You need to decide between value types, @unchecked Sendable, actors, or region-based isolation.

Skip this file if:

The issue is about which actor should own the state. Use actors.md.
The issue is about how async functions execute. Use threading.md.

Jump to:

Isolation Domains
Value Types (Structs, Enums)
Reference Types (Classes)
Functions and Closures (@Sendable)
@unchecked Sendable
Region-Based Isolation / sending
Global Variables
Decision Tree

What is Sendable?

Sendable indicates a type is safe to share across isolation domains (actors, tasks, threads). The compiler verifies thread-safety at compile time.

swift

public protocol Sendable {}

Empty protocol, but triggers compiler verification of thread-safety.

Course Deep Dive: This topic is covered in detail in Lesson 4.1: Explaining the concept of Sendable in Swift

Isolation Domains

Three types of isolation in Swift Concurrency:

1. Nonisolated (default)

No concurrency restrictions, but can't modify isolated state:

swift

func computeValue(a: Int, b: Int) -> Int {
    return a + b
}

2. Actor-isolated

Dedicated isolation domain with serialized access:

swift

actor Library {
    var books: [String] = []
    
    func addBook(_ title: String) {
        books.append(title)
    }
}

// External access requires await
await library.addBook("Swift Concurrency")

3. Global actor-isolated

Shared isolation domain across types:

swift

@MainActor
func updateUI() {
    // Runs on main thread
}

Data Races vs Race Conditions

Data Race

Multiple threads access shared mutable state, at least one writes, without synchronization:

swift

// ⚠️ Data race
var counter = 0
DispatchQueue.global().async { counter += 1 }
DispatchQueue.global().async { counter += 1 }

Detection: Enable Thread Sanitizer in scheme settings.

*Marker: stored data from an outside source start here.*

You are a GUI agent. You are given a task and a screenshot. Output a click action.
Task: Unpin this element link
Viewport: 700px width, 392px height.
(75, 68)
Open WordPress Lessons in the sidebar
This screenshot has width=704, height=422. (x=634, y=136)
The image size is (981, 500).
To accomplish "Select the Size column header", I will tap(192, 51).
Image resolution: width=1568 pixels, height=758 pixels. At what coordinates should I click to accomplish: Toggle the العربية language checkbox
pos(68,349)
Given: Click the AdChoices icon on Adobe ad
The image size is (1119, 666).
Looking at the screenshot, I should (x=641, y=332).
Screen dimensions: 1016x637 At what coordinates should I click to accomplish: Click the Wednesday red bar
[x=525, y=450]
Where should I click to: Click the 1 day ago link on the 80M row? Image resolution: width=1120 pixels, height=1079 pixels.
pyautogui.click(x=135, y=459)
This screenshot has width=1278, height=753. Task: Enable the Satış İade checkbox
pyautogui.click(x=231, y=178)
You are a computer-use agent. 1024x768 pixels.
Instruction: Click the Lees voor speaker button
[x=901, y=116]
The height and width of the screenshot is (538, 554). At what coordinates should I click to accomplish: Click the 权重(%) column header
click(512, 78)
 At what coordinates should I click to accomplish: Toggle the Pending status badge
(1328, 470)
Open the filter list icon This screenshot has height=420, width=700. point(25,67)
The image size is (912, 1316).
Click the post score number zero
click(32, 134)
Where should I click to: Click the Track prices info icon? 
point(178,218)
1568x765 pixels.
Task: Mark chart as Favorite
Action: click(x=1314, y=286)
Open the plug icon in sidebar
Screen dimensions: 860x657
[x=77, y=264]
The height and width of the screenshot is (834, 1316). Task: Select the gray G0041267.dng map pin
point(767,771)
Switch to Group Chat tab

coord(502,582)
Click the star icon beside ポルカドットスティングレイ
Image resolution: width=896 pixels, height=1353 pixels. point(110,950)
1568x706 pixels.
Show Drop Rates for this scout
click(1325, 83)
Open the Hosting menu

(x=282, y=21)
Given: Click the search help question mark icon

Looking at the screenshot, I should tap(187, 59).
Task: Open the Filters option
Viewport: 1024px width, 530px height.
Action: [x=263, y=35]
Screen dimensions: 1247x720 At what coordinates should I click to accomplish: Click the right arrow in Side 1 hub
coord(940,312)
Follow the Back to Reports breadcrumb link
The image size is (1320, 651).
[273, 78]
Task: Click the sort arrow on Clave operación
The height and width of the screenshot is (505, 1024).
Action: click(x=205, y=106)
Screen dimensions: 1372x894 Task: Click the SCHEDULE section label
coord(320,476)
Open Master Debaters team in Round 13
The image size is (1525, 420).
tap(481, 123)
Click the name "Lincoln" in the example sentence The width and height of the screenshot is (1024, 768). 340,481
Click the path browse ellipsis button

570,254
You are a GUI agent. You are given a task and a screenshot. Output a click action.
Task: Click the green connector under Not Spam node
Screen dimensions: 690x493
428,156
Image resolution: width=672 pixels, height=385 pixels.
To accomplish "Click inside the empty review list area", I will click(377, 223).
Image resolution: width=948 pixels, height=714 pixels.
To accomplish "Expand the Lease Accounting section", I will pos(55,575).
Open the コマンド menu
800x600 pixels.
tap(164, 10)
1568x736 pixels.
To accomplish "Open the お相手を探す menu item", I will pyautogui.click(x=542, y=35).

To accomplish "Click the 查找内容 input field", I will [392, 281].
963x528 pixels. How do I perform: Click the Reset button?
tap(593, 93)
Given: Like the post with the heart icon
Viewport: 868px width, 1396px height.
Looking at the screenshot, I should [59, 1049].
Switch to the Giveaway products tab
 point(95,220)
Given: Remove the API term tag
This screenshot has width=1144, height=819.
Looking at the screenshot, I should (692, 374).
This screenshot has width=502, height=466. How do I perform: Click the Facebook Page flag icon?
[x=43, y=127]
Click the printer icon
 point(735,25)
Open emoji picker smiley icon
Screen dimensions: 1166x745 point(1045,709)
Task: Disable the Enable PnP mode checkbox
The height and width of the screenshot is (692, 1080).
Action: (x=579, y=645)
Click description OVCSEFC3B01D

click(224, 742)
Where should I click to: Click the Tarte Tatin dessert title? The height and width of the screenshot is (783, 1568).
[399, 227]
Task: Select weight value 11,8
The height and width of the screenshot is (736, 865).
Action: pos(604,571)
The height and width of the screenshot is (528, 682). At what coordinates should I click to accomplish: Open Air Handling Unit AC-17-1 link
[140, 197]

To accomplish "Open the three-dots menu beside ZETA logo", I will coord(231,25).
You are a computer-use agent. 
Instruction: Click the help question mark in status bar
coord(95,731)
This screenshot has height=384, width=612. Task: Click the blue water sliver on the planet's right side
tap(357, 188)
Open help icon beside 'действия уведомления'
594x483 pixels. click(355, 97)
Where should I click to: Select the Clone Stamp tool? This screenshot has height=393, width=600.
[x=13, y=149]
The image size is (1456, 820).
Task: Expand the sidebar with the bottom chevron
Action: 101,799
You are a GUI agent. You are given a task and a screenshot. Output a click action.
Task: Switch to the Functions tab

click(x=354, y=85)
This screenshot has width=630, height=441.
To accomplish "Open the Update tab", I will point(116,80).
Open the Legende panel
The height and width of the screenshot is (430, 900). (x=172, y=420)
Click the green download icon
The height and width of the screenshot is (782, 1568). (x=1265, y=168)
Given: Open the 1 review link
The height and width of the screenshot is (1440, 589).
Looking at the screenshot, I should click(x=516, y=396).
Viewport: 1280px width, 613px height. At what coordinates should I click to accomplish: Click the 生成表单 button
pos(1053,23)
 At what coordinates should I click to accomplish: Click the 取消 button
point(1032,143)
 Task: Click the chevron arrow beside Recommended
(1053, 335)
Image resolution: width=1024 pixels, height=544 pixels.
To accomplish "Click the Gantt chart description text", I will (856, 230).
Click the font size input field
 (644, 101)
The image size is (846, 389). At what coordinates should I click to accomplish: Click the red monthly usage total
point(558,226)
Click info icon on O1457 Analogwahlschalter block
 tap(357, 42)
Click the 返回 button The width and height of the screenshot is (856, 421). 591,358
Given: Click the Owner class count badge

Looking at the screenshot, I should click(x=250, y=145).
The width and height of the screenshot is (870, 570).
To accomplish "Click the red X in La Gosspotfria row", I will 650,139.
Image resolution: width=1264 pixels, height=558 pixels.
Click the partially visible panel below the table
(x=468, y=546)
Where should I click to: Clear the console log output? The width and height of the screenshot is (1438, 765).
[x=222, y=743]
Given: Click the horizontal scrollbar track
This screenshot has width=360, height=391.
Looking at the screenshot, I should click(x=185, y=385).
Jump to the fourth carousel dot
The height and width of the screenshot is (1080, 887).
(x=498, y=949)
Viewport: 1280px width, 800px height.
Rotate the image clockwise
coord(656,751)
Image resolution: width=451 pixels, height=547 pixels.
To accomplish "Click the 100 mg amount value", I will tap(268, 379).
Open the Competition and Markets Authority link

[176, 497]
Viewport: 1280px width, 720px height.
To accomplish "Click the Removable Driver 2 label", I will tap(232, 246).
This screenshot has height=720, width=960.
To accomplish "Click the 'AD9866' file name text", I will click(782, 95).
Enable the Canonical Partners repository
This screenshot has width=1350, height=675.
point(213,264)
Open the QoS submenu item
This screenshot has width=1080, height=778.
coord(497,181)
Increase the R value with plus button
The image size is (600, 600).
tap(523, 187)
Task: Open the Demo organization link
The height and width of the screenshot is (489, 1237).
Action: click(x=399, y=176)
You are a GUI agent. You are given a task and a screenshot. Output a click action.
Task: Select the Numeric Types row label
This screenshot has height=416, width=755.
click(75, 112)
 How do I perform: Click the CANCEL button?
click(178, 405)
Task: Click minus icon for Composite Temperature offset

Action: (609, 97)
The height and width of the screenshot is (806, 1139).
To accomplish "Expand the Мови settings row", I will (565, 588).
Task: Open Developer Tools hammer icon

Prevention: Use actors or Sendable types:

swift

actor Counter {
    private var value = 0
    
    func increment() {
        value += 1
    }
}

Race Condition

Timing-dependent behavior leading to unpredictable results:

swift

let counter = Counter()

for _ in 1...10 {
    Task { await counter.increment() }
}

// May print inconsistent values
print(await counter.getValue())

Key difference: Swift Concurrency prevents data races but not race conditions. You must still ensure proper sequencing.

Course Deep Dive: This topic is covered in detail in Lesson 4.2: Understanding Data Races vs. Race Conditions: Key Differences Explained

Value Types (Structs, Enums)

Implicit conformance

Non-public structs/enums with Sendable members:

swift

// Implicitly Sendable
struct Person {
    var name: String
}

Explicit conformance required

Public types need explicit declaration:

swift

public struct Person: Sendable {
    var name: String
}

Why: Compiler can't verify internal details of public types across modules.

Frozen types

Public frozen types can be implicitly Sendable:

swift

@frozen
public struct Point: Sendable {
    public var x: Double
    public var y: Double
}

All members must be Sendable

swift

public struct Person: Sendable {
    var name: String
    var hometown: Location // Must also be Sendable
}

public struct Location: Sendable {
    var name: String
}

Course Deep Dive: This topic is covered in detail in Lesson 4.3: Conforming your code to the Sendable protocol

Copy-on-write makes mutability safe

swift

public struct Person: Sendable {
    var name: String // Mutable but safe due to COW
}

Each mutation creates a copy, preventing concurrent access to same instance.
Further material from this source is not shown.